In The Lottery, the story opens on a village in a state of excitement and anticipation – the lottery is about to take place. The true nature of the lottery is something that the reader does not find out until the closing lines of the story, and of course the reader is shocked to discover that “first prize” is death by stoning. Shirley Jackson uses this story to portray themes of hypocrisy in society, evil and innocence, and the danger of observing ancient rituals when their true meaning has become lost. Jackson uses symbols such as the black ballot box, Tessie Hutchinson, Davey Hutchinson, and the rituals of the lottery itself to enhance these themes within the story.
Tessie Hutchinson, as the lottery “winner” symbolizes the hypocrisy that is present in a society which accepts and allows violence as long as it happens to someone else. Tessie Hutchinson begins to protest the lottery only when her family is chosen, and she is desperate to have the rules bent to include her daughter’s family. However, with several children and a daughter old enough to be married, she has obviously taken part in many lotteries and was presumably happy to throw stones in the past. Just as the other villagers do not question the lottery, Tessie herself has never questioned it until she realized that she could be chosen – her sense of justice, of what is “fair”, is not active until her own personal safety is at stake.
Davy Hutchinson, Tessie’s youngest son, symbolizes the corrupting nature of evil and society. He is only a child, and yet he, like the adults, must take his chance at the lottery. He does not understand the process at all – he cannot choose his ticket without help, and he looks around “wonderingly”. Davy is an innocent, but when Tessie is selected, he becomes corrupted – someone hands him a few pebbles, so that he can take part in the stoning of his mother.
The black box that is used to hold the lottery tickets is shabby and discolored, and “splintered badly”. Despite Mr. Summers’ repeated suggestions that they replace the box, the villagers continue to use what they have, even though it is worn with age. The box and its age is a symbol of the ancient tradition of the lottery, and the village’s unwillingness to break with traditions – just as they refuse to replace the box, the villagers refuse to give up the lottery itself, even though other villages have already done so, and even though many of the villagers are no longer sure what the purpose of the lottery actually is.

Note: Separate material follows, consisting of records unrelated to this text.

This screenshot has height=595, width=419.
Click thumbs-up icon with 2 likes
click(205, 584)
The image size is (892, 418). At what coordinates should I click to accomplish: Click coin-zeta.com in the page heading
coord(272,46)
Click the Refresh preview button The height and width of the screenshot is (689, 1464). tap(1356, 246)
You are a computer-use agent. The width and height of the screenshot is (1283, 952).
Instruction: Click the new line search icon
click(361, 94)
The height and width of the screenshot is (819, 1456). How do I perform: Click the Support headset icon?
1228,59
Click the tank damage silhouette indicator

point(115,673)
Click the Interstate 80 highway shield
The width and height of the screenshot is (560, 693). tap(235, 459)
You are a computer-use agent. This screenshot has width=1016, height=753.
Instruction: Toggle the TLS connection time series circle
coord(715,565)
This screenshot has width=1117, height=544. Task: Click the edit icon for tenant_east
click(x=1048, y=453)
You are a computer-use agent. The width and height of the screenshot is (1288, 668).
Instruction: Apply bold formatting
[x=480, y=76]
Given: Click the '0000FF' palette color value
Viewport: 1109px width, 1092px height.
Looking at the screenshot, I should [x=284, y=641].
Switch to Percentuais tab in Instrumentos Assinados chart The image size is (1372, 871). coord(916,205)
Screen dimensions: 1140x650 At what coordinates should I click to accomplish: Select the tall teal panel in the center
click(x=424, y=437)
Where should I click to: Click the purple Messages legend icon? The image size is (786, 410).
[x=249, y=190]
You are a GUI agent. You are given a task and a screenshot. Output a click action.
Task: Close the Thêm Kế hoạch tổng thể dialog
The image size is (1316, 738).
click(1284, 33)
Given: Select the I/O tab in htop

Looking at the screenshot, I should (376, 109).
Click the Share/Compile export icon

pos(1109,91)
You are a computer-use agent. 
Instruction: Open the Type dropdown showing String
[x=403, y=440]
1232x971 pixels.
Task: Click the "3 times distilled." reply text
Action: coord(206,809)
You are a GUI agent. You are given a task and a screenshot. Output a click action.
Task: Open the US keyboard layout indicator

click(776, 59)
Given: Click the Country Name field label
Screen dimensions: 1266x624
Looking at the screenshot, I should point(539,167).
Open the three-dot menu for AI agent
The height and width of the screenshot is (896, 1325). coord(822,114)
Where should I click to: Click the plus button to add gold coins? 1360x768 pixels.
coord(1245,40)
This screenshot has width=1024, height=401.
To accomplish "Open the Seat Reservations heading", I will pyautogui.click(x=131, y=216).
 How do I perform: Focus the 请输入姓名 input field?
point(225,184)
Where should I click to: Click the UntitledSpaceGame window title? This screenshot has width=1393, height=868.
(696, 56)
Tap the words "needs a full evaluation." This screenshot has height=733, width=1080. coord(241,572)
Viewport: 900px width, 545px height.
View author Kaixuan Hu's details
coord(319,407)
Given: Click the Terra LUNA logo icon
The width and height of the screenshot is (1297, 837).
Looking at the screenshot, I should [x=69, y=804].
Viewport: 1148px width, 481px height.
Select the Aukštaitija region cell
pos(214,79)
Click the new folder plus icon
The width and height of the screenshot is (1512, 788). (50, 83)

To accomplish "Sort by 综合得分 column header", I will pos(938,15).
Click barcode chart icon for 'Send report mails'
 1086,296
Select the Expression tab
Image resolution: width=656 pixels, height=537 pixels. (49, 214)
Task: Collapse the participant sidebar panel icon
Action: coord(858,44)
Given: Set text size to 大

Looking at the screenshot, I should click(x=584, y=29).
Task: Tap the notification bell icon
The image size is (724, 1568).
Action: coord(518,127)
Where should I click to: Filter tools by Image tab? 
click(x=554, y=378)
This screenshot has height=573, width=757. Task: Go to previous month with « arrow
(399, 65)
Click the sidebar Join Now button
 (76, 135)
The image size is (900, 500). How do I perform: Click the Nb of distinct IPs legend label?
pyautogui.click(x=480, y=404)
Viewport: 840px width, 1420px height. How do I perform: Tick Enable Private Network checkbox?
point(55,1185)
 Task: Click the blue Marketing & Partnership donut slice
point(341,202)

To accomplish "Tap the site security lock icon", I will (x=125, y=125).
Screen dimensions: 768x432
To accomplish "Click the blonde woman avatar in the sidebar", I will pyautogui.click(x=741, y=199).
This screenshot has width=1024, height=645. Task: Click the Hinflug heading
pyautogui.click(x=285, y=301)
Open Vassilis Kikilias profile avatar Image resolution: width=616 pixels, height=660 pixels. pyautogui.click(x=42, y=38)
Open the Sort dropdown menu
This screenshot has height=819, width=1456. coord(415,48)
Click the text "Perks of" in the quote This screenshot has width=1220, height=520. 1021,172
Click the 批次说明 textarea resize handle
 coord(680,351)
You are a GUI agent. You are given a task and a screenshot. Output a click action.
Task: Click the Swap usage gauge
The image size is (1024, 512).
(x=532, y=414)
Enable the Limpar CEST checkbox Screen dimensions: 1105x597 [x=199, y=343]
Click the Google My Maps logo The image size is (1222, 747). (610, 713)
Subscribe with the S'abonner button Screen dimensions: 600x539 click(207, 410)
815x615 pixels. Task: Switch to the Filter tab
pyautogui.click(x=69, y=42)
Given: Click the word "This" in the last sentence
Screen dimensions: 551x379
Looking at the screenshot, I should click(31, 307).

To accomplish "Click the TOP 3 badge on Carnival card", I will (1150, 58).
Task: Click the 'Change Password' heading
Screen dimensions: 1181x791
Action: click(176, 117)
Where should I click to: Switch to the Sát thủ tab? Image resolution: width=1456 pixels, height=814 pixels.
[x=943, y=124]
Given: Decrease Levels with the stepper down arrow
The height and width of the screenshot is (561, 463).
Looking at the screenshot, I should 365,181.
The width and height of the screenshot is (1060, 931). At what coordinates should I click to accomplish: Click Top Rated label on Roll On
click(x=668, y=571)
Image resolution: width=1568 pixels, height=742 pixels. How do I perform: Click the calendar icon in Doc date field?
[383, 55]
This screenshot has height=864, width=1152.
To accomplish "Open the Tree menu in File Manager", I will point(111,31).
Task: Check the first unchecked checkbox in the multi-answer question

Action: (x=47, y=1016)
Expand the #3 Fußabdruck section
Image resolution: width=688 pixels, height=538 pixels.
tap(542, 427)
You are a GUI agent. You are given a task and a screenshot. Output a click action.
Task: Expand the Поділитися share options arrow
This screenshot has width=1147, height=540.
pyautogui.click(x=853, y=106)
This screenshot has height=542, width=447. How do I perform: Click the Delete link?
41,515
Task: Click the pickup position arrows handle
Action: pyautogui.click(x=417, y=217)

The danger of observing old rituals without understanding why is another strong theme. Old Man Warner’s comments suggest that the lottery is a kind of sacrifice to ensure a good harvest – he says “Lottery in June, corn be heavy soon” and when Mr. Adams mentions towns that have given up the lottery, Warner’s response is “Next thing you know, they’ll be wanting to go back to living in caves, nobody work any more, live that way for a while” – he thinks that giving up the lottery would be a step backwards for their society, that they would become more primitive. The only concession to modernizing the lottery process is made when the village’s population reaches such a size that it is necessary to substitute slips of paper for the wood chips that were once used as tickets. Despite the fact that they refuse to give up these old traditions and rituals, the villagers conduct the lottery in a way that suggests that it has lost most of the meaning it once had. Most of the rituals has been “forgotten or discarded” – there was once ritual chanting, salutes, and robes, but they are no longer used. Only the lottery itself, and the stoning, remains.